→ **O que fazer**: Reproduza, sem qualquer alteração, o trecho do texto sobre a casta Isabella que começa nas palavras "Autor: Rui Jorge" e termina depois de "de castas autorizadas.".

→ **Documento de origem**:
Autor: Rui Jorge Cabral
A aprovação pela Comissão de Agricultura do Parlamento Europeu do chamado ‘Pacote do Vinho’ pode ter sido o primeiro passo para o levantamento da proibição da comercialização de vinho na União Europeia a partir da casta Isabella, que produz o tradicional Vinho de Cheiro nos Açores.
Contudo, o processo ainda está longe de estar concluído (ver caixa). Refira-se que só podem ser comercializados na União Europeia vinhos feitos a partir de castas de uvas que estejam na lista de castas autorizadas.
A casta Isabella, a partir da qual se produz o tradicional Vinho de Cheiro dos Açores, é uma das que está proibida. Esta casta existe na Europa, em países como Itália ou Espanha, não sendo este um problema exclusivo dos Açores. Recentemente, o eurodeputado socialista açoriano, André Franqueira Rodrigues, promoveu no Parlamento Europeu um debate sobre as chamadas ‘castas proibidas’, onde participou António Maçanita, enólogo e coproprietário da Azores Wine Company, na ilha do Pico, que fez uma apresentação sobre a necessidade de rever as restrições que ameaçam vinhas únicas no mundo, profundamente enraizadas na tradição açoriana.

→ **Dados fornecidos**:
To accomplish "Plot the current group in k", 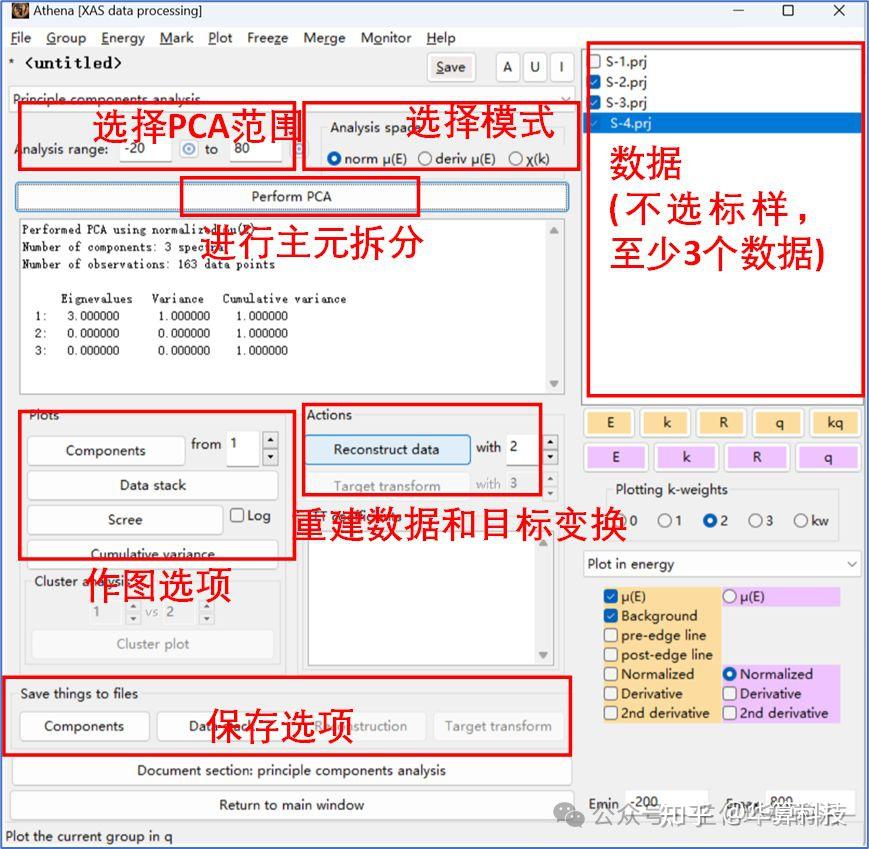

==

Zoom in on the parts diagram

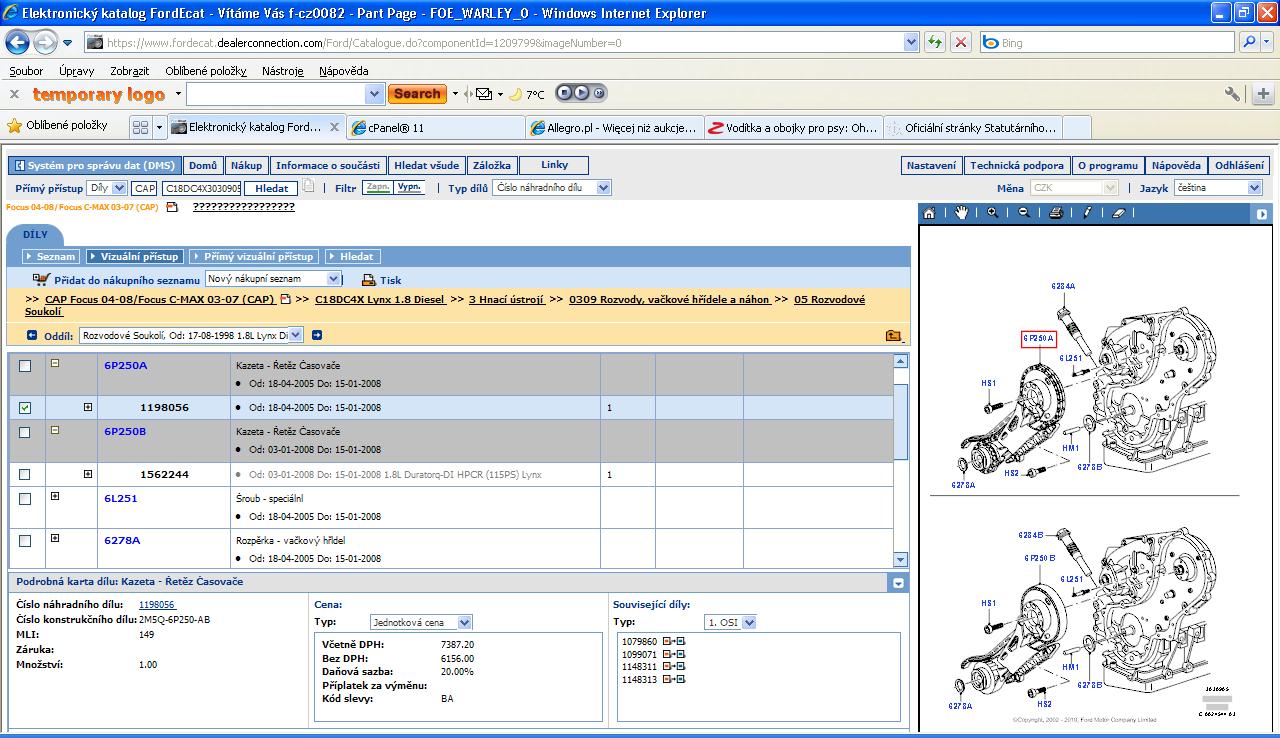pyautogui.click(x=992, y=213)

→ **Resposta ao exercício**:
Autor: Rui Jorge Cabral
A aprovação pela Comissão de Agricultura do Parlamento Europeu do chamado ‘Pacote do Vinho’ pode ter sido o primeiro passo para o levantamento da proibição da comercialização de vinho na União Europeia a partir da casta Isabella, que produz o tradicional Vinho de Cheiro nos Açores.
Contudo, o processo ainda está longe de estar concluído (ver caixa). Refira-se que só podem ser comercializados na União Europeia vinhos feitos a partir de castas de uvas que estejam na lista de castas autorizadas.